Walter "Biff" Schaller (September 23, 1889 – October 9, 1939) was an American baseball outfielder. He played professional baseball for 11 seasons from 1910 to 1920, including two seasons in Major League Baseball for the Detroit Tigers in 1911 and the Chicago White Sox in 1913 and seven seasons in the Pacific Coast League from 1913 to 1917 and 1919 to 1920.

==Early years==
Schaller was born in 1889 in Chicago.

==Professional baseball==
He played professional baseball for 11 seasons from 1910 to 1920, including two seasons in Major League Baseball for the Detroit Tigers in 1911 and the Chicago White Sox in 1913. For Detroit, Schaller appeared in seven games in left field, nine in center field, one at first base, and 23 as a pinch hitter. He had a .133 batting average in 60 at bats for the Tigers, and was released after one season. In 1913, Schaller got a second shot with the White Sox. He hit .219 in 96 at-bats, playing 32 games in the outfield.

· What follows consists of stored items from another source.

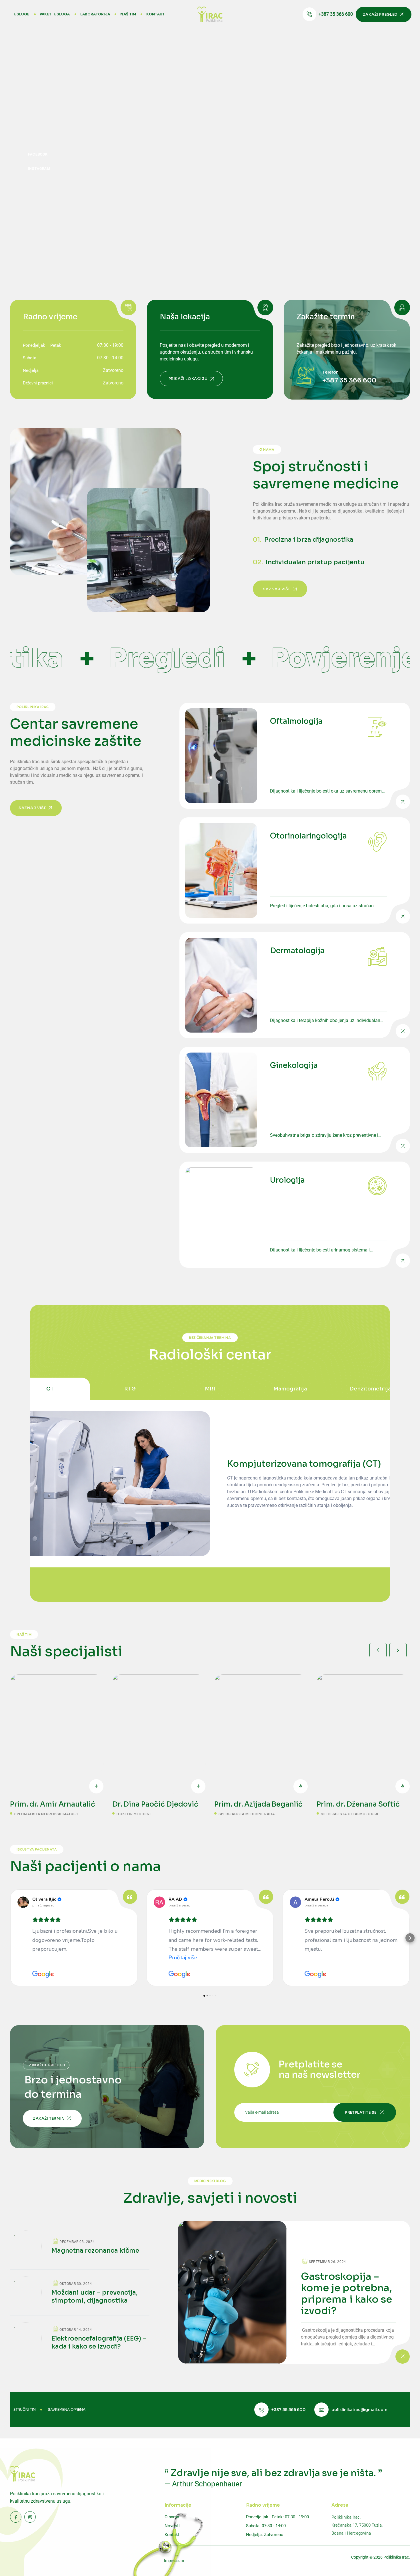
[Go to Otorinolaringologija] (294, 870)
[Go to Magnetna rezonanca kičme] (79, 2250)
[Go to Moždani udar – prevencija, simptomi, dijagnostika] (79, 2296)
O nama (172, 2516)
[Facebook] (38, 154)
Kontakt (155, 14)
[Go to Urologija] (294, 1215)
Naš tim (128, 14)
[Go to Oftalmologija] (294, 756)
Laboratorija (95, 14)
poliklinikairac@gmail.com (359, 2409)
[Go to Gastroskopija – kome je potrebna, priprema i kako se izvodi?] (294, 2292)
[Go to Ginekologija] (294, 1100)
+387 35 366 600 (349, 380)
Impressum (174, 2560)
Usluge (21, 14)
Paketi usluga (55, 14)
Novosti (172, 2525)
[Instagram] (39, 168)
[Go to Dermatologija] (294, 985)
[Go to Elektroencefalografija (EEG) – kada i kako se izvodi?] (79, 2338)
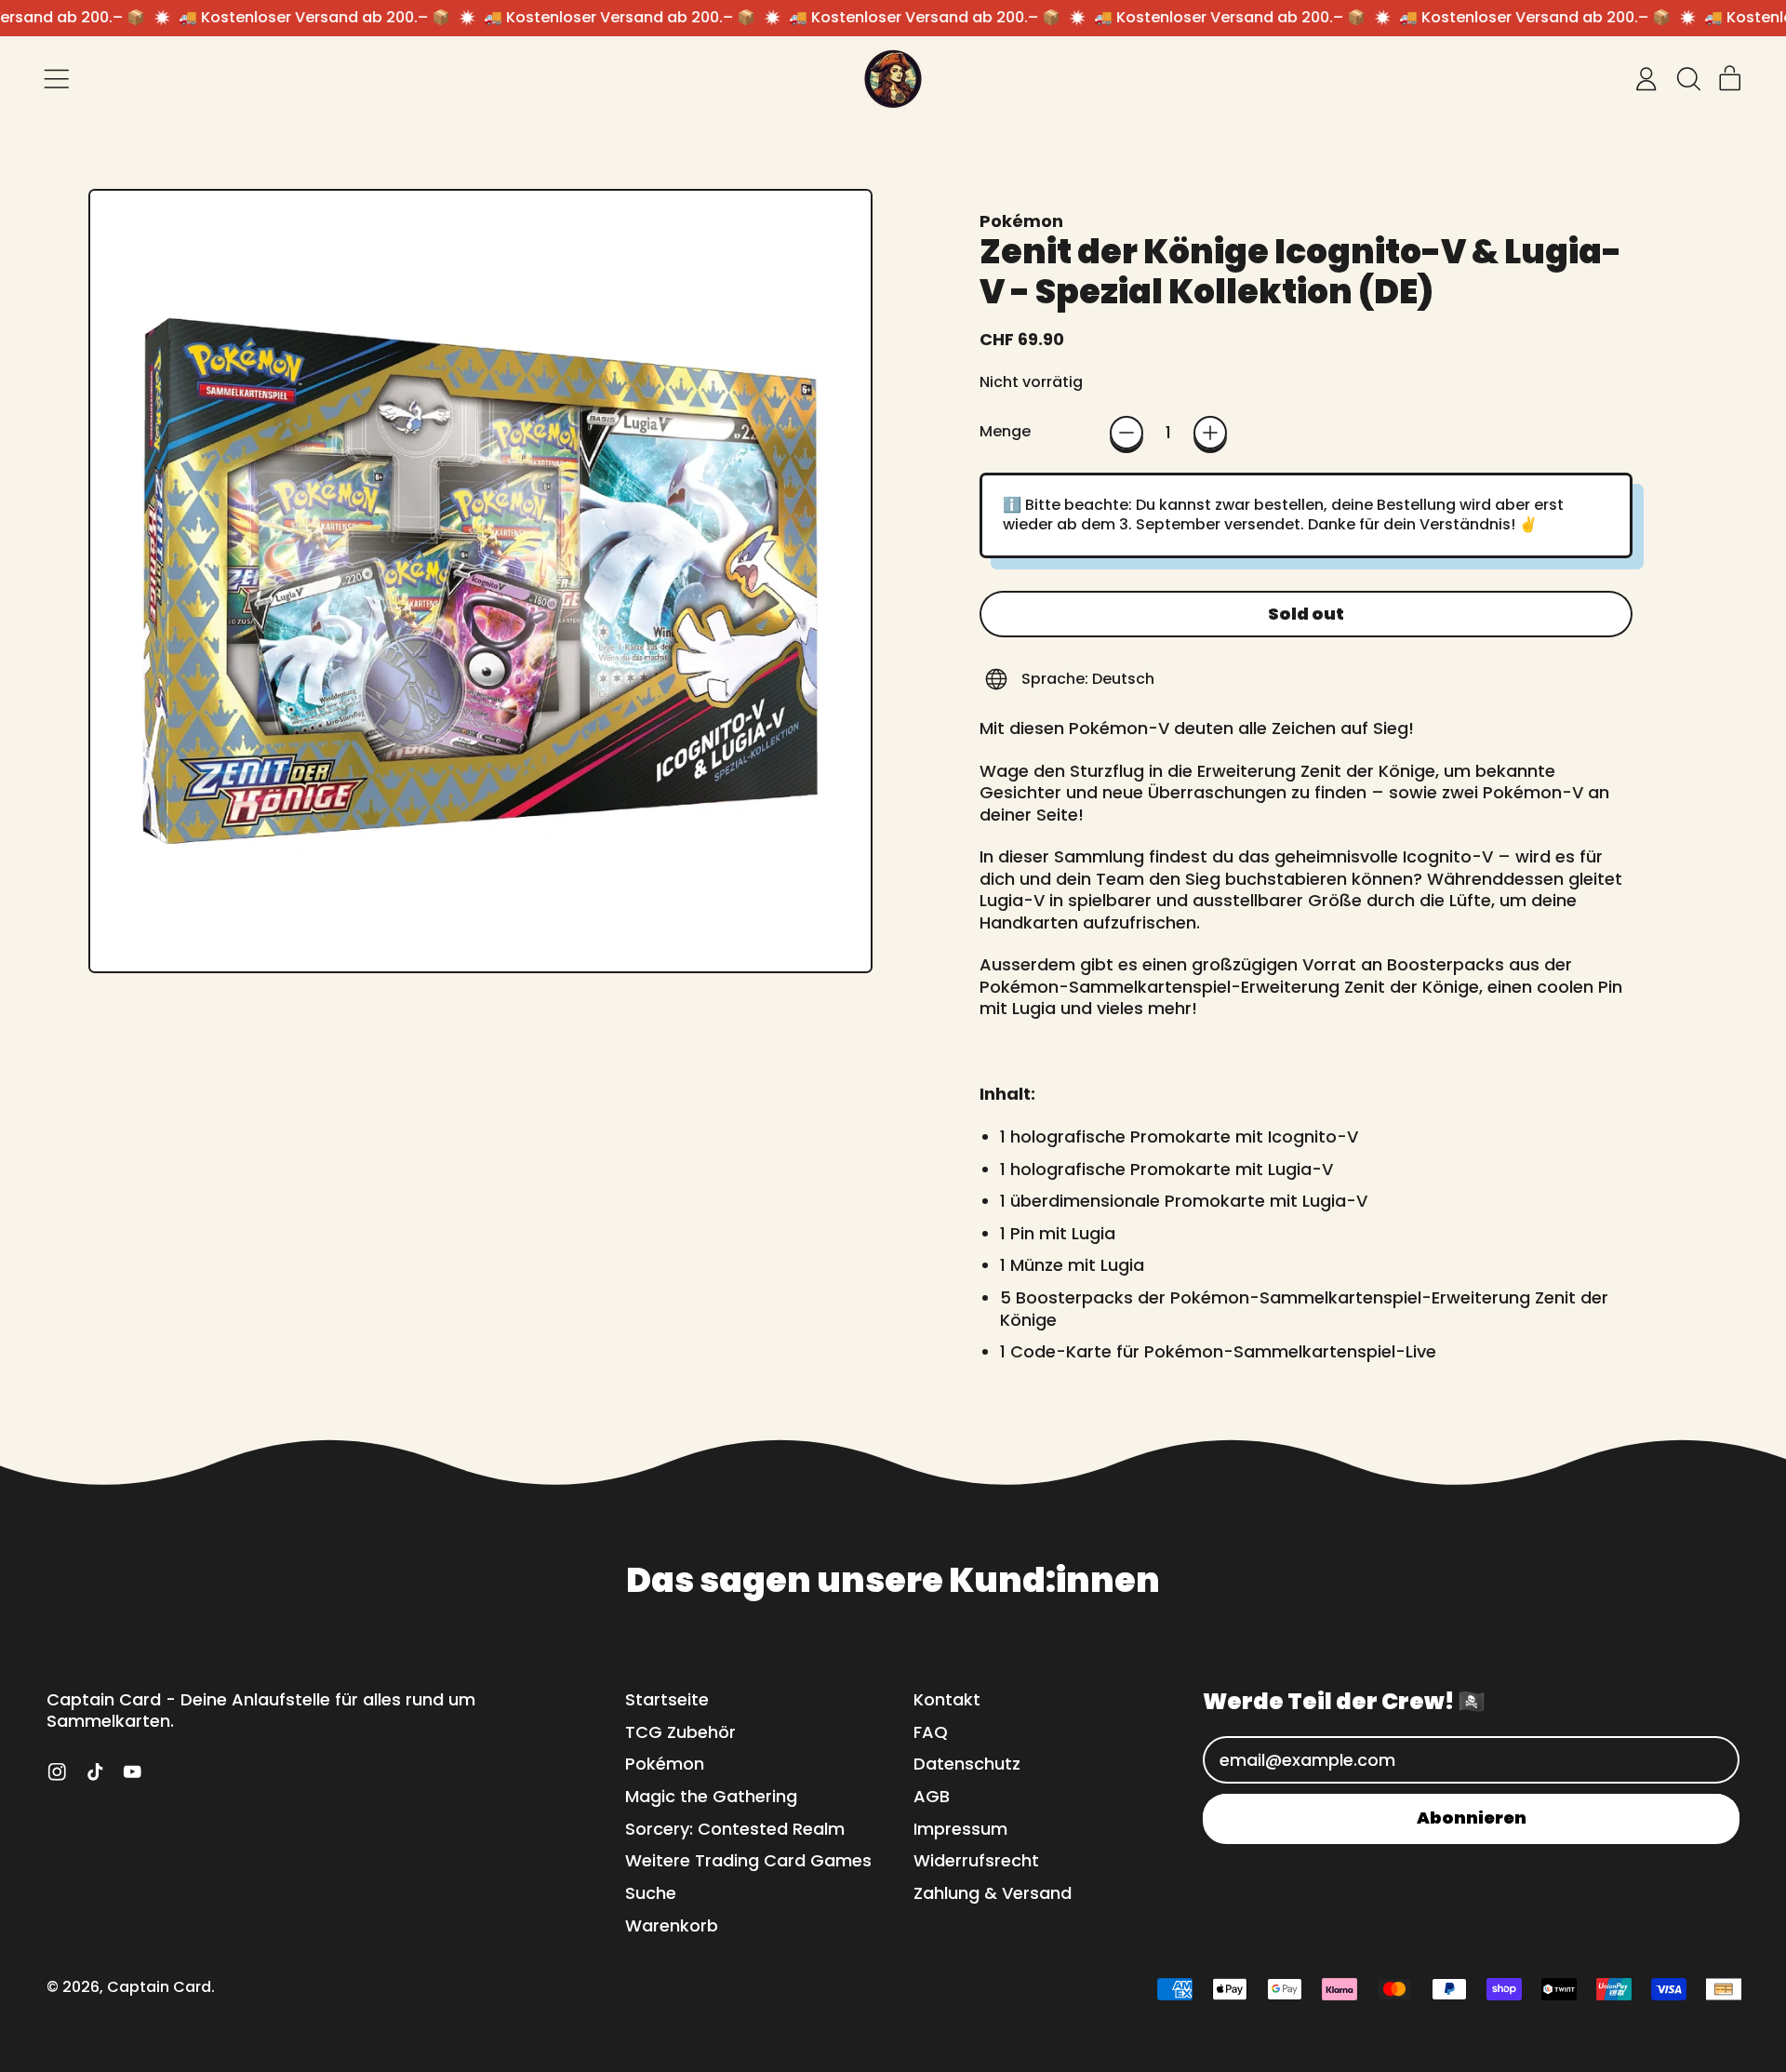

He also played two seasons in the American Association for the Kansas City Blues (1911-1912) and seven seasons in the Pacific Coast League for the San Francisco Seals (1913–17, 1919), Seattle Rainiers (1919), and Portland Beavers (1919-1920). Between 1914 and 1917, he appeared in 807 games for the Seals. During this period, he set a Coast League record by appearing in 642 consecutive games.

Schaller was known for his misuse of the English language. He once blamed a batting slump by noting that "the high multitude of Salt Lake City bothers me." He once summarized baseball philosophy as follows: "What's the use to get excited. It's either dis or dat."

==Family and later years==
Schaller lived in Emeryville, California, for the last 15 years of his life. He operated a bar in the Oakland area. He and his wife, Lucille, had a daughter, Lorraine. In October 1939, Schaller died of a heart attack after eating dinner at his home in Emeryville. He was buried at Mountain View Cemetery in Oakland, California.